Empire Union School officials listened to community demands for relief from expanding Mello-Roos property taxes, but they took no action Thursday night.
That means taxes will rise an additional 2 percent this year for every property in the southeast Modesto district.
As a result, many homeowners there will be billed $449.91 in special property taxes.
Trustees could have voted to stop that automatic increase, but school officials said that without it they are not sure they can afford to cover the district's continually increasing bond payments.
"We're going to need some heavy-duty number crunching to determine that," said Empire Superintendent Bob Price, who has led the district for 18 years.
The district's property owners have been paying extra property taxes known as Mello-Roos fees since 1988. Voters there initially approved taxes to fund $13 million for new schools, however, that debt has been expanded and refinanced repeatedly over the decades.
Property owners have paid more than $43.3 million in extra taxes to cover the debt. But the way the bonds were structured locked taxpayers into paying extra taxes for an extra 22 years.
Unless trustees act to stop the automatic tax increases, district property owners will end up paying $123 million in taxes most of it for interest payments to out-of-town investors.

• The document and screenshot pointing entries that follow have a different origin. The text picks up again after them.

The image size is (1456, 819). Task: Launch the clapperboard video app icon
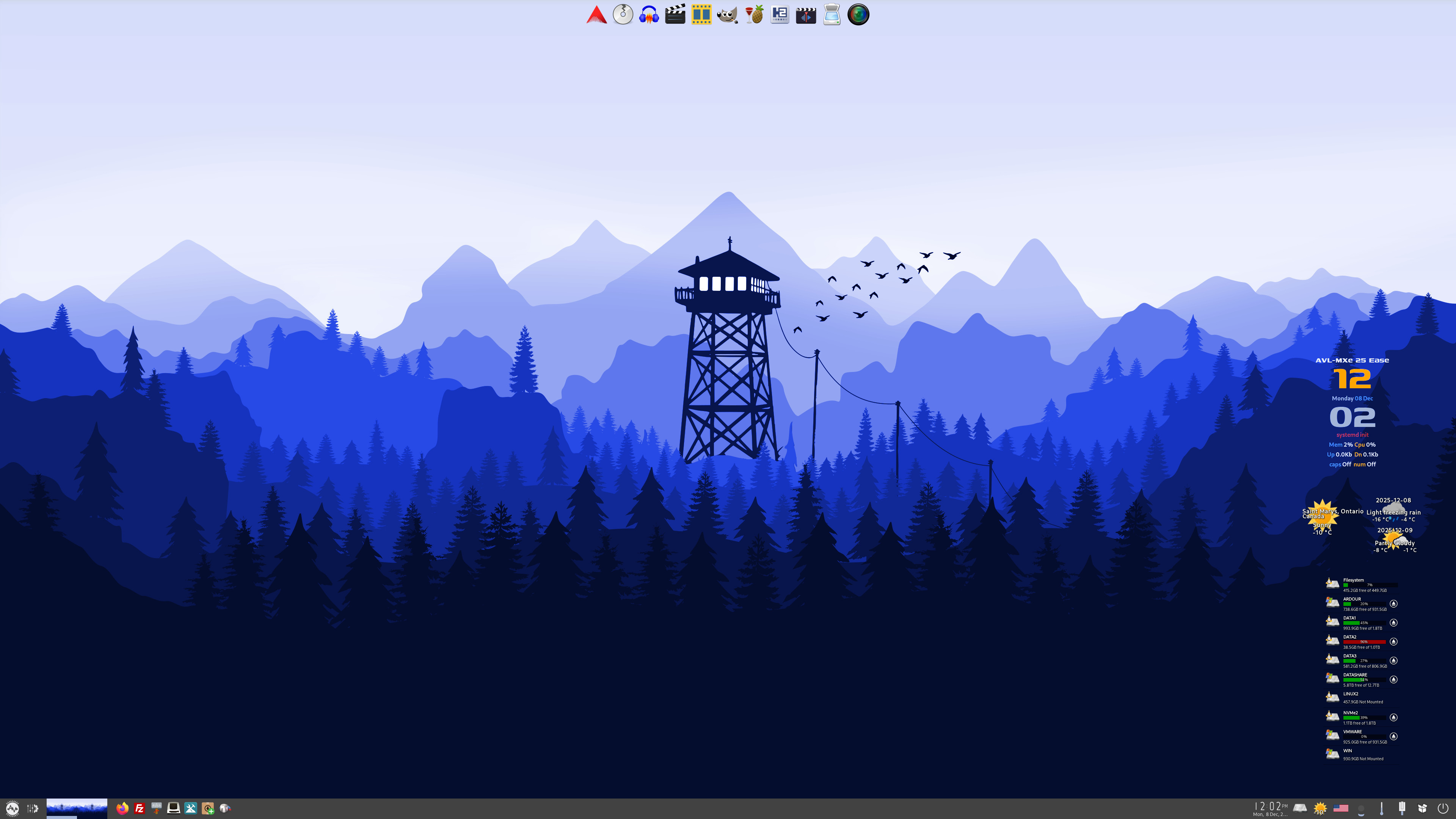[675, 15]

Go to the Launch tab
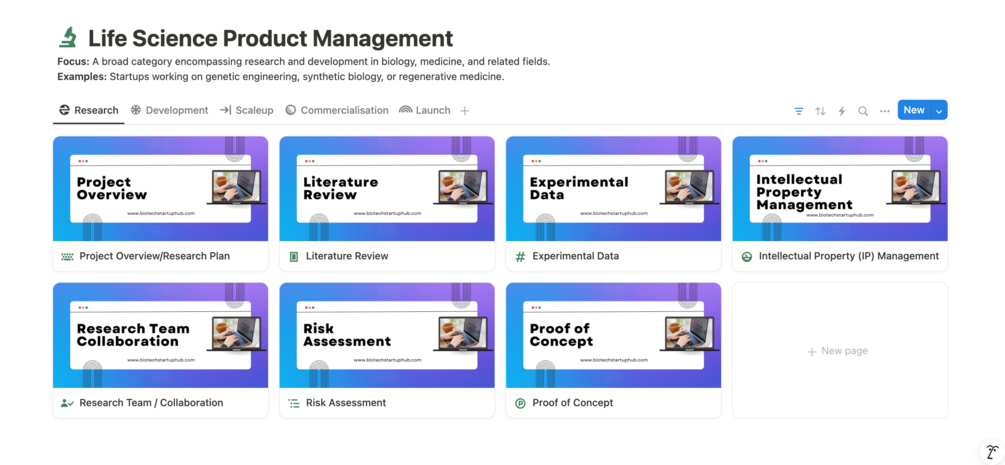click(425, 110)
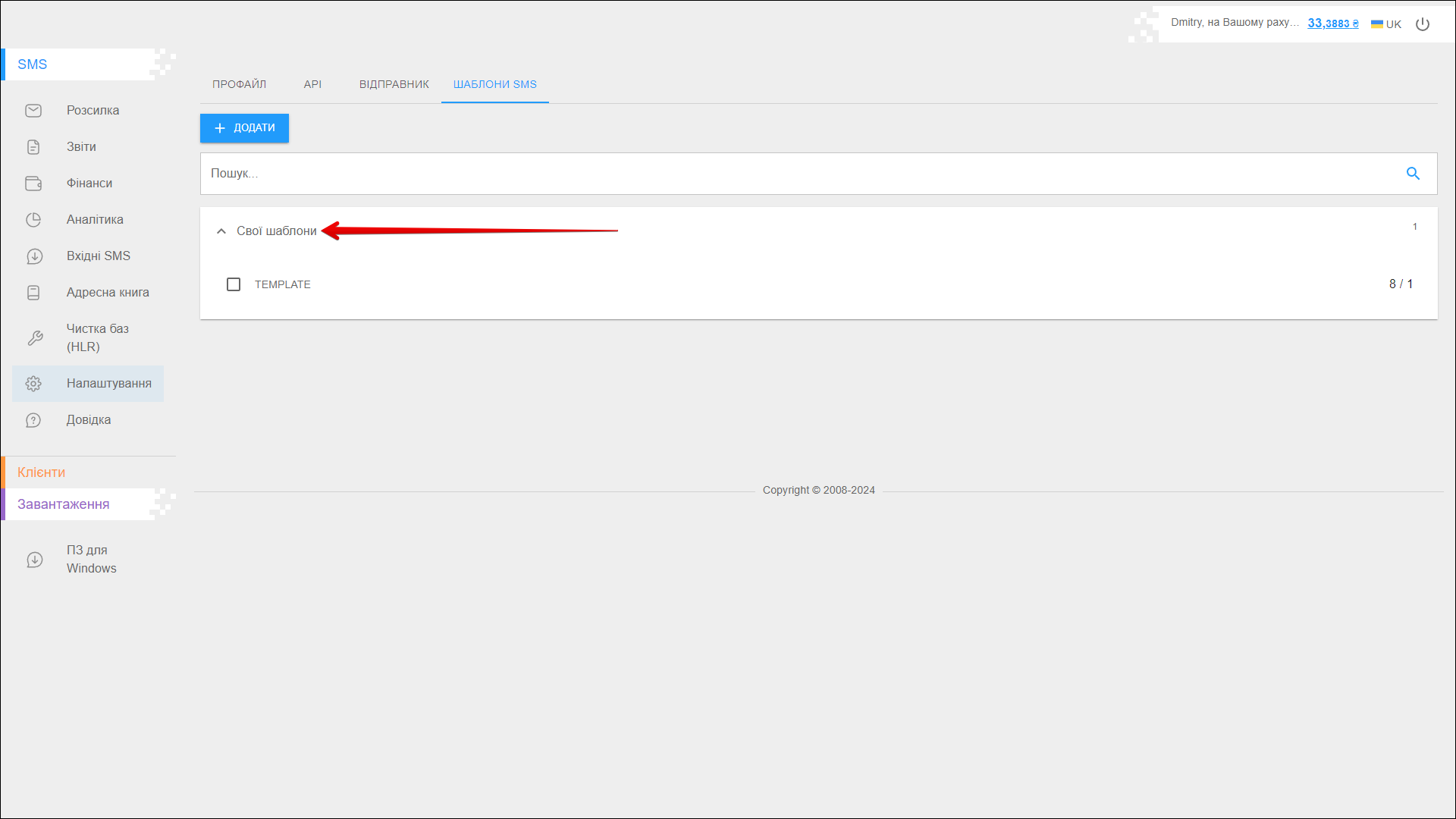This screenshot has height=819, width=1456.
Task: Open Довідка help icon in sidebar
Action: tap(33, 420)
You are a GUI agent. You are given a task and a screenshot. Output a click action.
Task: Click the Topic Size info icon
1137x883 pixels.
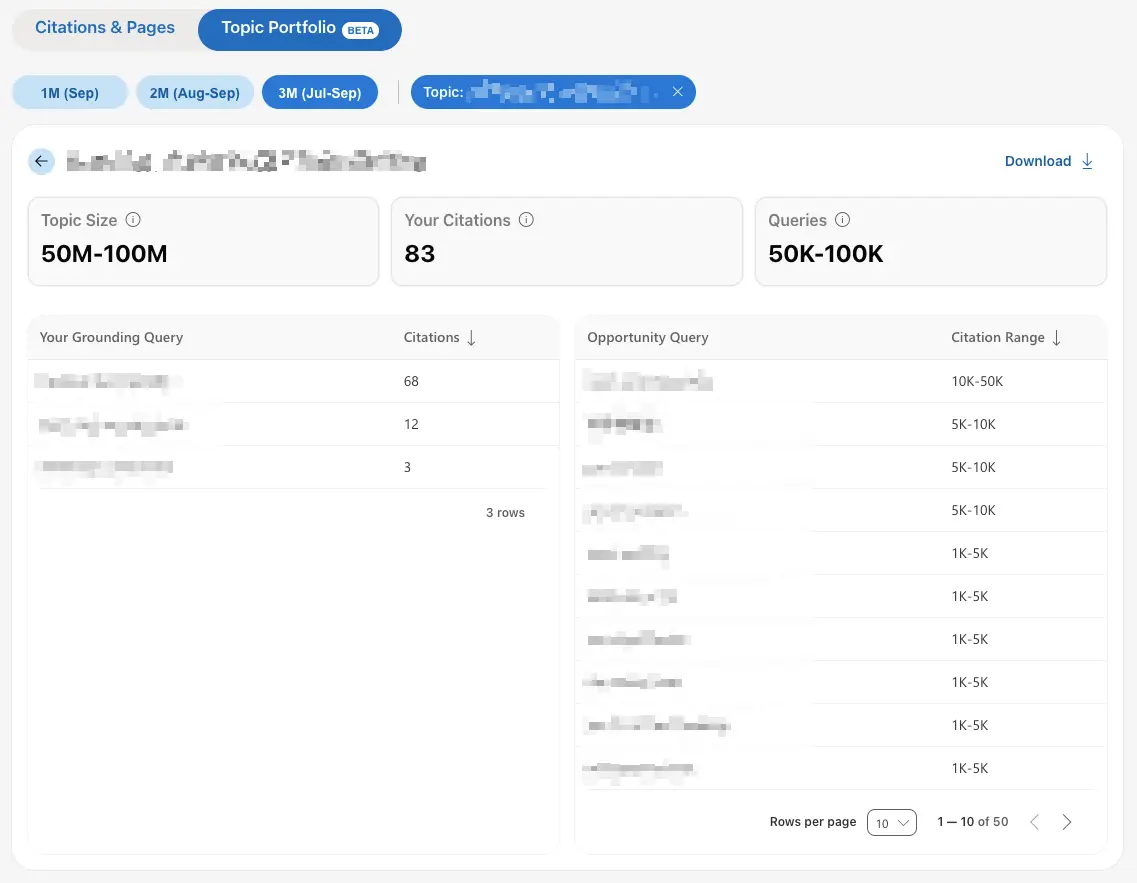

"I'm devastated you have allowed this to happen to our district," longtime community member Janet Sterns told school board members. "You each got us into this. You need to get us out."
She was among 22 upset community members at Thursday's meeting.
Price was scheduled to give a report about the Mello-Roos taxes but instead listened to comments and collected questions to be answered later.
Concerns about the financial ramifications caused by Empire's Mello-Roos taxes and the way they have been spent were detailed in a Bee story Aug. 1.
The district spent just $25.6 million of the tax money on school construction, with the rest going toward interest payments and fees charged by those who set up and managed the bond sales.
Some of those bonds have a "no call" provision that requires every cent of promised interest be paid, thus preventing the debt from being paid off early to save money.
"Do you know what you're doing to your constituents?" asked retired teacher Karen Peterson. She criticized the district's officials for not understanding the financial documents they signed. "Why wasn't somebody checking?"
Others blasted school leaders for the way the taxing authority was expanded.
The district used a middle-of-the-summer, low turnout election in 2001 where only mail-in ballots were accepted to win approval for expanding the tax. That vaguely worded ballot measure asked voters to raise indebtedness by $15 million "without increasing the existing voter- approved special tax."
But that tax has risen 2 percent every year since.
"It's legalized corruption," charged Bill Bailey, who lives in Modesto's Copper Creek community, which is part of the Empire district. "Taxpayers should require an investigation on all this."
Community resident George Miller criticized trustees for approving foolish and expensive building projects.
An expanded district office including the boardroom where trustees meet was among the projects paid for with the extra taxes.
The district used Mello-Roos funds to partially fund three new schools. Enrollment has declined dramatically since, so the district closed one campus last year. More closures are possible.
The five school board members told the audience that they made spending decisions based on the best information they had at the time and for the good of students. Several said they didn't understand much about how bonds and Mello-Roos works.
"We found out a lot of this the same time you did by reading The Modesto Bee article," said Trustee Doug Bentley. "You can bet we're going to look into this."
None of the trustees, however, promised to stop spending the Mello-Roos funds the district collects.
"We still have an obligation for the kids in our district," board President Loretta Stein said. She assured that the district will gather information "within the next couple of months" to determine what options are available.
That wasn't good enough for some audience members.
"You guys are trying to just smooth over the situation," said Linda Blair, who lives in Copper Creek. "Let's have a deadline."
Price said the topic will be discussed again at the board's Sept. 9 meeting.